Transition metal complexes exhibit a wide variety of isomerism due to different modes of coordination of ligands and the possible geometries around the central metal ion. These isomers may have distinct physical and chemical properties.

Types of Isomerism

Structural Isomerism:

• Ionization Isomerism: Exchange between a ligand in the coordination sphere and an anion outside it.
  Example: [Co(NH₃)₅SO₄]Br vs [Co(NH₃)₅Br]SO₄.
• Hydrate (Solvate) Isomerism: Exchange between water molecules inside and outside the coordination sphere.
  Example: [Cr(H₂O)₆]Cl₃ vs [Cr(H₂O)₅Cl]Cl₂·H₂O.
• Linkage Isomerism: Arises when an ambidentate ligand binds differently.
  Example: [Co(NH₃)₅NO₂]²⁺ (N-bound nitro) vs [Co(NH₃)₅ONO]²⁺ (O-bound nitrito).
• Coordination Isomerism: Present in compounds containing both cationic and anionic complexes.
  Example: [Co(NH₃)₆][Cr(CN)₆] vs [Cr(NH₃)₆][Co(CN)₆].
• Polymerization Isomerism: Compounds with the same empirical formula but different molecular weights.

Stereoisomerism:

• Geometrical Isomerism: Found in square planar and octahedral complexes.
  Example: [Pt(NH₃)₂Cl₂] has cis and trans forms.
  Example: [Co(NH₃)₄Cl₂]⁺ has cis and trans forms.
• Optical Isomerism: Occurs in chiral complexes without a plane of symmetry.
  Example: [Co(en)₃]³⁺ exists as d and l enantiomers.

Metal Carbonyls: Synthesis and Structure

Introduction

Metal carbonyls are complexes containing carbon monoxide (CO) as the ligand.

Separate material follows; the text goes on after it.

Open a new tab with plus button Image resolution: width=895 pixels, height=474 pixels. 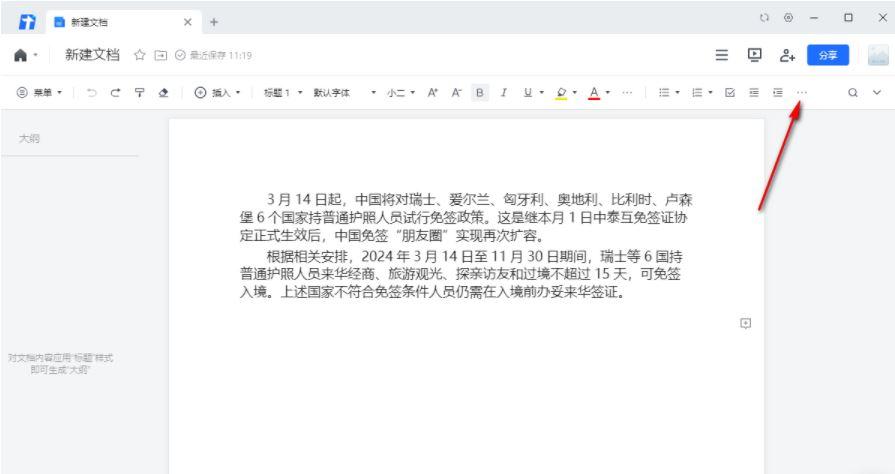pos(213,21)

They are important in organometallic chemistry and catalysis.

Synthesis of Metal Carbonyls

• Direct Combination: Reaction of metal with CO under high pressure and temperature.
  Ni + 4CO → Ni(CO)₄
• Reduction Method: Using reducing agents in presence of CO.
  FeCl₂ + CO + reducing agent → Fe(CO)₅
• Substitution Reaction: Ligands replaced by CO.
  [Mn(CO)₅Br] + NaBH₄ → HMn(CO)₅

Bonding in Metal Carbonyls (Synergic Bonding)

• σ-donation: from filled CO 5σ orbital to empty metal orbital.
• π-back bonding: from filled metal d-orbitals to empty π^* orbitals of CO.
• Synergic effect stabilizes the complex and weakens the C–O bond (observed as lower ?_CO in IR spectra).

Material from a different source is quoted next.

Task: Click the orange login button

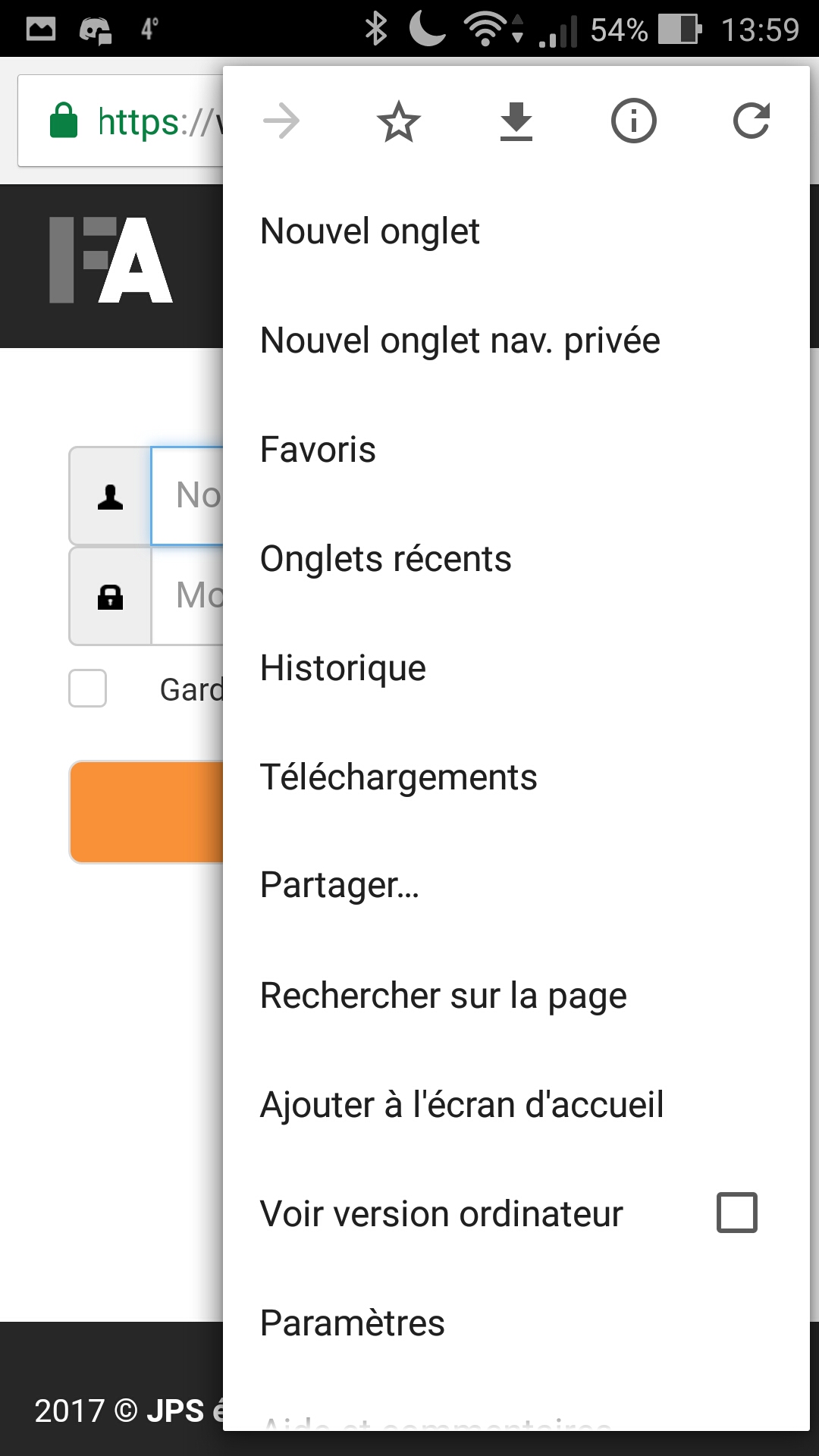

Structure of Common Metal Carbonyls

• Ni(CO)₄: Tetrahedral, 18-electron complex, diamagnetic.
• Fe(CO)₅: Trigonal bipyramidal geometry.
• Cr(CO)₆: Octahedral, 18-electron complex.
• Mn₂(CO)₁₀: Dimeric structure with metal–metal bond.

Applications of Metal Carbonyls

• Used in catalysis (hydroformylation, carbonylation).
• Source of high-purity metals (Mond’s process for Ni).
• Precursors for synthesis of other organometallic compounds.